İslam alemi sessiz

Malatya'da, Doğu Türkistanlılara destek amaçlı düzenlenen basın açıklamasında, Çin'in Doğu Türkistan'da 1949'dan 2016 yılına kadar zulüm ve katliamlara imza attığı, 2017'den bu yana bunun soykırım boyutuna ulaştığına dikkat çekildi. Bütün bunlar yaşanırken ne yazık ki Türk ve İslam alemi sessiz.

İslam alemi sessiz

Doğu Türkistan zulmü ile ilgili aileleri Çin zulmü altında bulunan Müslümanların katılımıyla Malatya Yeni Camii meydanında basın açıklaması yapıldı. Basın açıklamasını Mirzehmet İlyasoğlu okudu. İlyasoğlu, "İşgalci zalim Çin Doğu Türkistan’da 1949’dan 2016 yılına kadar türlü zulüm, baskı ve katliamlara imza attı, ama yine kana doymadı, ekonomik gücünün zirveye ulaştığını ve Türk ve İslam alemini etkisi altına aldığını düşünen Çin, 2017 yılına geldiğinde bu zulüm ve katliam politikalarını soykırım boyutunu ulaştırmıştır." dedi.
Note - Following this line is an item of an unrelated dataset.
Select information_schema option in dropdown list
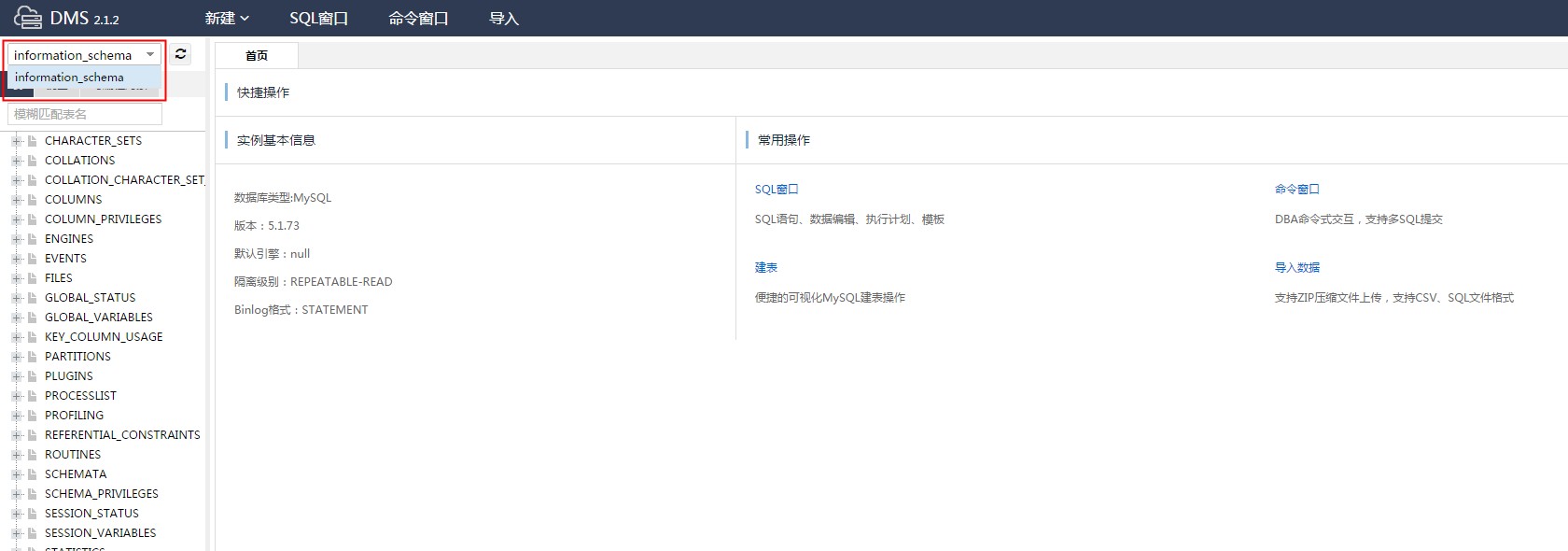The image size is (1568, 551). coord(69,78)
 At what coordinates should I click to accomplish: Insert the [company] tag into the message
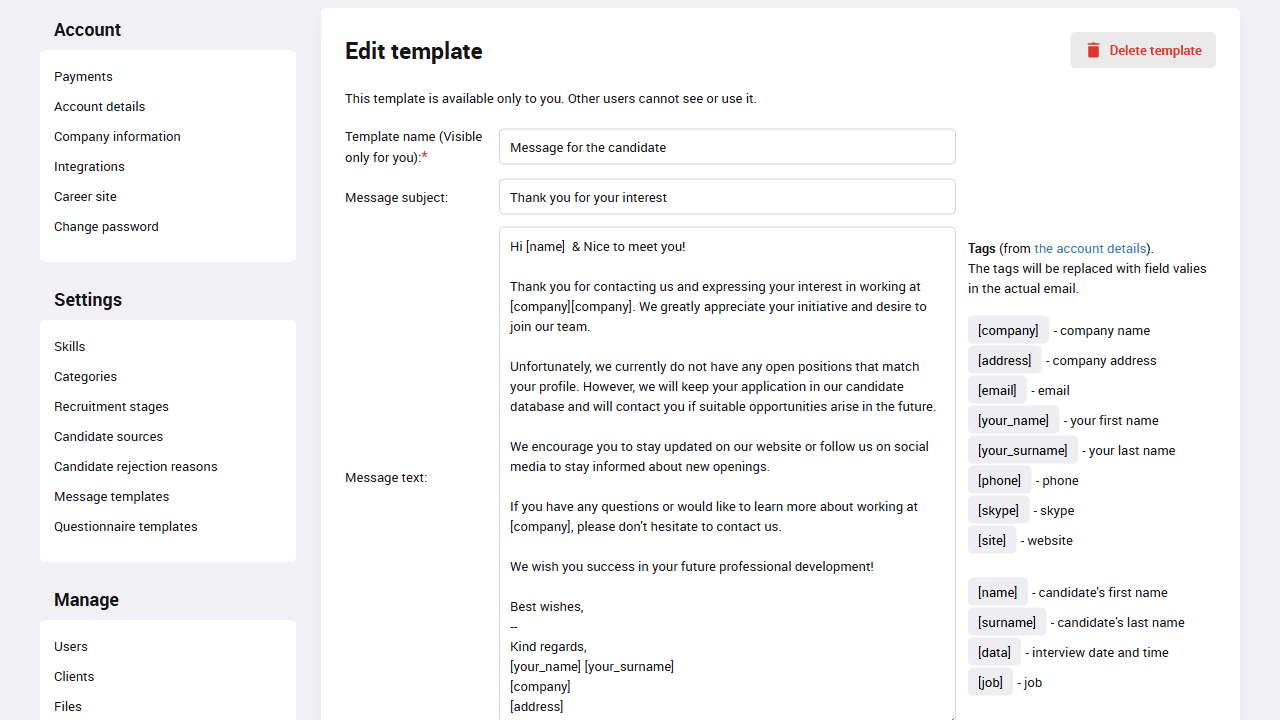pos(1007,330)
Çin'in, Doğu Türkistan’ın her yerinde on binlerce toplama kampı inşa ettiğini ifade eden İlyasoğlu, anne kucağındaki bebekten 93 yaşındaki dedelere kadar milyonlarca Doğu Türkistanlı Müslüman’ın bu devasa toplama kamplarına alındığı ve alınmaya devam edildiğini belirtti. İlyasoğlu, "ÇKP faşizmi bu uygulaması ile ana-babayı çocuklarından, çocukları ana-babasından, kardeşi kardeşten, hanımı kocasından ayırdı, aileleri paramparça etti, burada bulunun arkadaşlar bu uygulamaların somut örnekleridir." diye belirtti. Toplama kampından kurtulan tanıkların ifadelerine göre, o toplama kaplarında insanların her gün insan aklının alamayacağı işkencelere maruz kaldığını aktaran İlyasoğlu, ayrıca toplama kamplarında İnsanlara ne olduğu bilinmeyen ilaçlar verildiği ve iğneler yapıldığını söyledi.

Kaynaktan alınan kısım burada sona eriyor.